乙女の必需品
ヨコハマ、初秋の日曜。何処かの小さな薬局で。
鏡花は風呂や台所の洗剤を手にしたカゴに入れていく。日用品の買い出しも重要な家事だ。
あとはこれからの季節、風邪でも引いたら大変だ。風邪薬とうがい薬もカゴに入れる。
「あら、鏡花さんじゃありませんこと?」
聞き馴染んだ、鈴転がすような声。振り返ればナオミが其処に居た。
ナオミは愉しそうに鏡花に近づいてくる。そこではたと気づいたようだ。
「あら、今日は敦さんは?」
鏡花は何時もの調子で淡々と答える。
「仕事で疲れて、寝てる」
昨日は大捕物があって敦は大活躍した。だが、その現場には鏡花も駆り出されたのだ。
ナオミは頬に手を添えて小さくため息をつく。
「だからと云って、女の子一人に日用品の買い出しを任せるなんて……」
少し高いところにあるナオミの目を見つめて、鏡花はこう云う。
「貴女だって、今日は一人」
「……ああ、兄様のことですわね?
今日はわたくし、乙女の必需品が欲しくて来たから良いんですのよ」
鏡花がそのまま首を傾げると、ナオミは自分の手にしたカゴの中身を見せた。
保湿クリーム、パック、口紅。――化粧品のたぐいだ。
ふふ、と小さく笑ってナオミは唇の前に人差し指を立てた。
「女が何を使って美しさを保っているのか、殿方は知らない方が愉しいでしょう?」
鏡花は首をまた元の位置に戻すと、ナオミのカゴの中にじっと視線を注ぐ。
「そうだ! 折角の良い機会ですもの。貴女も何か化粧品を買ってみては?」
「無駄な物を買う訳には……」
言葉尻は沈んで消えた。ナオミはそれを頷いたのだと受け取って、鏡花の手を引くと売り場を移動した。
連れられてやってきたのは、口紅の売り場だ。
ナオミは真剣な面差しでじっと並ぶ口紅を眺めている。其処でテスターを手に取り、鏡花の手の甲にひとすじ塗った。

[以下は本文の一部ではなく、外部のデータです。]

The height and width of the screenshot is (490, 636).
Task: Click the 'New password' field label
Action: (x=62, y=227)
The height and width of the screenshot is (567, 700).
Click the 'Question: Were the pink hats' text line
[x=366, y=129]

見た感じはごく薄い桃色なのだが、鏡花の透けるような白い肌には少々、色が強く映る。
「……うーん……貴女にはまだ口紅は早いのかもしれませんわ」
そしてテスターを戻すと、ナオミは棚を横に移動してリップクリームを手に取った。それを鏡花に見せて微笑む。
「これ、こう見えて色つきですのよ。
これからの季節、乾燥も防げるし、何よりぬるま湯でも落とせますわ」
「そんな物があるの」
鏡花の口調は心做しか弾んでいた。
それを感じ取ったのか、ナオミは続ける。
「わたくしが貴女くらいの年頃に使っていたのと同じものですの。
きっと貴女なら似合いますわよ」
そしてナオミは、それを自分のカゴに入れた。
「――で、これはわたくしが買って差し上げますわ」
鏡花は慌てて首を横に振る。
「そんな、貴女に悪い……」
たかが数百円のものだが、ただ買ってもらうなんて、まるで子供みたい。もう自分は探偵社から給料だって貰っているのだから。
そう鏡花が必死に説得すると、ナオミは困った様子で「本当に義理堅いんですのね」と呟き、それからぱっと顔を輝かせた。

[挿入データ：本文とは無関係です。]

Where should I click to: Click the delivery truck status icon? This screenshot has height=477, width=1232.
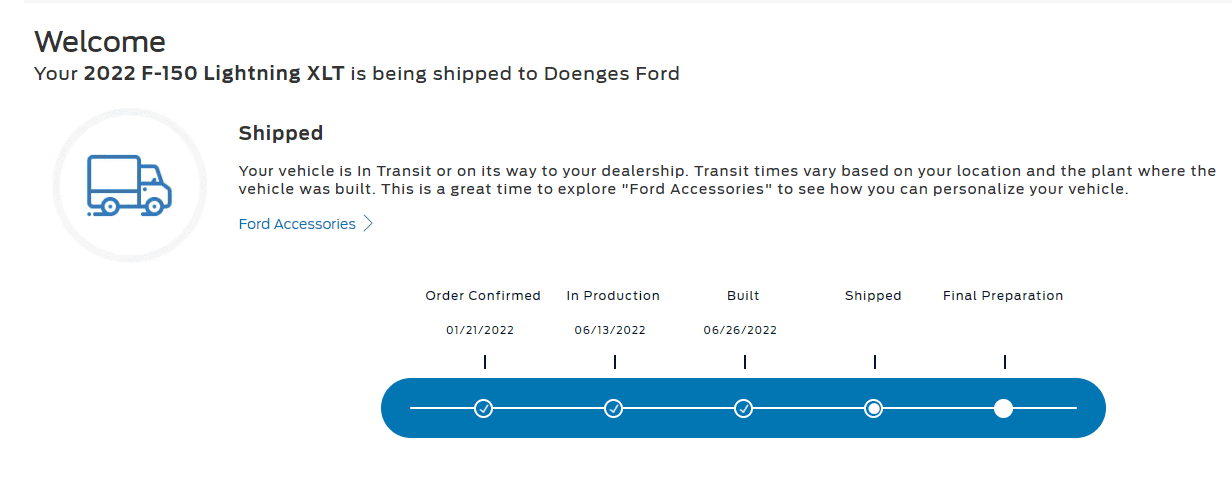[x=129, y=185]
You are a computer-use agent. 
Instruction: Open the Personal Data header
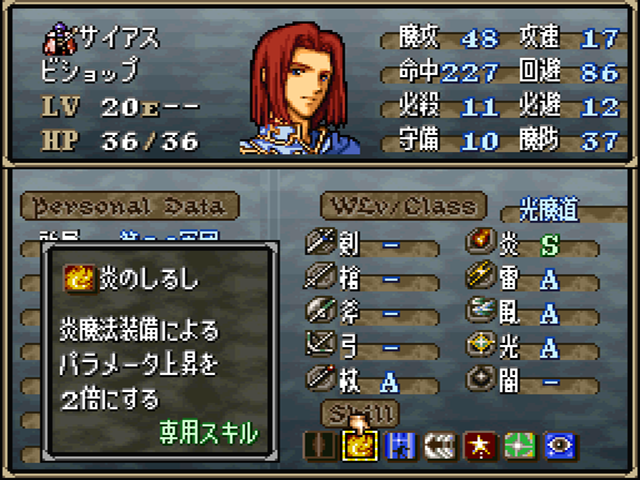click(x=130, y=206)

「それなら交換条件として、こういうのは如何でしょう?」
ナオミは少し背を屈め、鏡花に目線の高さを合わせた。
「わたくしがこれを買って差し上げる代わりに……」
「代わりに?」
「貴女が恋をした時、そのお話をナオミに聞かせて下さいまし」
その言葉に鏡花は目を瞠る。
そうしてナオミはスカートを翻し、颯爽と会計へと向かうのだった。